SET OF TASKS |
1. In the memoir about Mum below, what was her sausage stew?
2. Carry on the memoir about Mum from where it stops.

SELECTED TEXT |
My Mum - Escapades!
By Denzella
- 4827 reads
My Mum - Escapades!
I have written several pieces about my Mum as she was a very special, if somewhat whacky lady. I started this series with the story of our visits to the outdoor lido and the embarrassment caused to us by Mum’s knitted swimsuit. I have written about her attempts at sewing and cooking and how they didn’t always turn out as one would expect. My clothing was a source of embarrassment what with the knitted underwear, the crocheted dress and the Florence Nightingale coat and bonnet all well intentioned efforts by my Mum. Then there was the cooking as I believe I’ve mentioned her sausage stew, sausages cooked in tomato soup, which was, in itself, a culinary masterpiece, looking as it did like vasectomy trimmings lightly simmering in blood from someone who perhaps was receiving treatment for anaemia. Then there was our evening entertainment something we all enjoyed as a family, such as metal work, huddled round a meagre fire filing the rough bits off metal components with large heavy files taking the skin off our fingers in the process. However, Hop Picking was our much looked forward to holiday transporting us from the grim reality of our life in London.
However, to continue with Mum’s story, although this part is mainly concerned with the antics which my brother and I got up to; nevertheless, it is still part of Mum’s story too. So, when I was about seven or eight Mum went into hospital and my brother and I went into care. My brother went into one children’s home and I went into another. I don’t remember much about the home I was in other than it was the older children’s job to bath the younger ones and as this was done in their evening recreation time they wanted the job done as quickly as possible so never bothered too much about the temperature of the water so my memory is of having lots of cold baths. The smell of toothpaste also transports me back to that home as we children all cleaned our teeth at the same time in a large washroom so the smell of toothpaste, though not unpleasant, was pretty strong. Scrambled eggs are, however, an unpleasant memory as they were never properly cooked through so looked like someone had vomited on one’s plate.

DATASET ENTRIES |
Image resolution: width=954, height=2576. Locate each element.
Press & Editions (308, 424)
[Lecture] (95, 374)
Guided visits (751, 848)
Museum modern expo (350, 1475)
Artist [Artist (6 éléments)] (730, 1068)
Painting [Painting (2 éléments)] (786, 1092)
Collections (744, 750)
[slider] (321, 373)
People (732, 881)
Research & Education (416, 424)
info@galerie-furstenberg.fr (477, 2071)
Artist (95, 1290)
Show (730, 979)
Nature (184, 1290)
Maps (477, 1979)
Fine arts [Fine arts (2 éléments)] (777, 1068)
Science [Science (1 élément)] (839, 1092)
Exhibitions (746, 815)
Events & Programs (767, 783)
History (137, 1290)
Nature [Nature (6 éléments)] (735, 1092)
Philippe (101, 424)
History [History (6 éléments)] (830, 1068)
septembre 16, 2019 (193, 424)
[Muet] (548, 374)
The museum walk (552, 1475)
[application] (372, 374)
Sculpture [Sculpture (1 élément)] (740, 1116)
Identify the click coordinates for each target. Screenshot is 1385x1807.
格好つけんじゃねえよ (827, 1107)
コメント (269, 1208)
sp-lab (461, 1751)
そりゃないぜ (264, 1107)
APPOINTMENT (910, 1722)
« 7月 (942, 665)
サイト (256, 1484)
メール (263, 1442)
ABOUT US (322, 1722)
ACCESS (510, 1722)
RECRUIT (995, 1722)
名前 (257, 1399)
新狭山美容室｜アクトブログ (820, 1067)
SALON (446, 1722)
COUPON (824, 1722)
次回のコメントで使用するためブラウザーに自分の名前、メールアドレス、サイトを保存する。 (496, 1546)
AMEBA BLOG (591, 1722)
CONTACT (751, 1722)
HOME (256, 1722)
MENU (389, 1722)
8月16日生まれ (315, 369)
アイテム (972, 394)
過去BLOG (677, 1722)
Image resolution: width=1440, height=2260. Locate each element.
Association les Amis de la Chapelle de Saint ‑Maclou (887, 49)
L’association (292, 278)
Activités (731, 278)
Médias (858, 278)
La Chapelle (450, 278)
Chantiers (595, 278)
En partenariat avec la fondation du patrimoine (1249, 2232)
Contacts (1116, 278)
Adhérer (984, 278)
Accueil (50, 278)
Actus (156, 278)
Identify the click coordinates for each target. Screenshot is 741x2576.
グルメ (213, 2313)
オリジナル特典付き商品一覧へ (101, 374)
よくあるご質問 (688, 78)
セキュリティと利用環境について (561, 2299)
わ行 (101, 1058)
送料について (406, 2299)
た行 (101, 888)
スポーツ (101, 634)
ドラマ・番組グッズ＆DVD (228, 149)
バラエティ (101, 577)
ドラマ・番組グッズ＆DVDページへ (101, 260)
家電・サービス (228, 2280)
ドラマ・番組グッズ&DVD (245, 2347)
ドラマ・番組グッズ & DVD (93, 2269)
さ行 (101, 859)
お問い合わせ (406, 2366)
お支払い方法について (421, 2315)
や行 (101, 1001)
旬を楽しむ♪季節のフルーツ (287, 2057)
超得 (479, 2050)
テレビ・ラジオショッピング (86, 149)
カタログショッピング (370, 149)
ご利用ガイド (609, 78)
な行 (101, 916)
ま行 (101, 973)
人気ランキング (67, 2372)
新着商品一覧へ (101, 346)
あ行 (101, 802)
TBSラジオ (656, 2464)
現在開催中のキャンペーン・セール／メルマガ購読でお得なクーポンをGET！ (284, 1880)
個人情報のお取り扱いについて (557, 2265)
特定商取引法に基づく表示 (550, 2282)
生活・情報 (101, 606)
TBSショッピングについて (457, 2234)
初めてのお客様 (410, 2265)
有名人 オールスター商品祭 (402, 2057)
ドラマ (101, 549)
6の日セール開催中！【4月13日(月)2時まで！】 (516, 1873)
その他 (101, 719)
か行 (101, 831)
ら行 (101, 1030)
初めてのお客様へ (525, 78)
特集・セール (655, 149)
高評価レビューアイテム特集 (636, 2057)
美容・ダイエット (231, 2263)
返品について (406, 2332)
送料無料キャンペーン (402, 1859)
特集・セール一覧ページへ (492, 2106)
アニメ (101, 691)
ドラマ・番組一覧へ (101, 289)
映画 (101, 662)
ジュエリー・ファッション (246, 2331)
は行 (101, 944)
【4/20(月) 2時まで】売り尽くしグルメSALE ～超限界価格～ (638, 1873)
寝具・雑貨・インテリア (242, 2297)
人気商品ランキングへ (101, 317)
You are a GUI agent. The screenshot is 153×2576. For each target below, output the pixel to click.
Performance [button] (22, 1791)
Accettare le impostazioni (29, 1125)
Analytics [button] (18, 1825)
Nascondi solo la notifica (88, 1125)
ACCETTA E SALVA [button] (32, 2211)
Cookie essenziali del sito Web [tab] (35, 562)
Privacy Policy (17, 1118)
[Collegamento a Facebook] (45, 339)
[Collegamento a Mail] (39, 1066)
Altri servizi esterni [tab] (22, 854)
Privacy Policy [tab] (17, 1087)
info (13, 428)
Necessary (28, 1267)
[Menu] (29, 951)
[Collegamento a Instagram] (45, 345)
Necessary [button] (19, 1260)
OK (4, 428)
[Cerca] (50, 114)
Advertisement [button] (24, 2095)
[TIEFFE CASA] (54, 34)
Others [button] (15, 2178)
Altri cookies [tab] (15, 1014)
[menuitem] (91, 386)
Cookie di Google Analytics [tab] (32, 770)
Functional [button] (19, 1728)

RESPONSES BY ITEM NUMBER |
1. Sausages cooked in tomato soup.

2.
However, the worst part about being placed in that particular home was that the children attended the same school as I went to when I lived at home with Mum. Children can be cruel and we used to call the children from the home the Langley House kids. Little did I know that, for a time, I would become a Langley House kid myself.
At approximately about the same age but when my brother and I were back living with Mum we were not the little angels we tried to convince her we were as we got into quite a few scrapes. One of which concerned the local sweet shop. We would go in once or twice a week to ask if we could have any empty boxes. The proprietor, glad to get rid of them happily agreed and this arrangement went on for some considerable time although I cannot think what we used them for. One day, however, and I swear I don’t know how it happened we walked out with a full box. Ju Jubes! A whole box full! This was a thousand times better than any Christmas we had had up to this point. Of course, it meant that the empty box routine had to come to an abrupt end. Still, what riches! Needless to say we ate the lot!
In fact, that little bit of story reminds me of something else. We never had sweets or chocolate, other than the full box of Ju Jubes that had mysteriously come into our possession, so sweets of any description seemed like unattainable riches. On one occasion, however, when I was mooching about indoors I came across a little packet of what looked like chocolate and vaguely smelled like chocolate but it was the smallest bar I’d ever seen so didn’t think it would be missed. Well, any kind of chocolate was a mighty powerful temptation and so I scoffed the lot. It was not, I think, a well known make of confection as it went by the unfamiliar name of Ex Lax. Needless to say the fallout from that was pretty spectacular!
Then on another occasion we took my friend, the boy over the road, on another of our food forays. This time we broke into a café. Somehow gaining entry via the roof but as we climbed back out someone had grassed us up and there was a policeman fast approaching and looking about to give chase. We tried to make our escape along Stratford Broadway clutching our spoils which consisted of a couple of small bottles of pop and three of those cheesecakes topped with a bit of icing and long strands of coconut. But the policeman was gaining ground so we needed to jettison our spoils but instead of just dropping them we stopped and carefully placed them on the pavement. Well we held such goodies in high regard so we couldn’t just drop the bottles because they would smash but the cakes we still tried to hang onto.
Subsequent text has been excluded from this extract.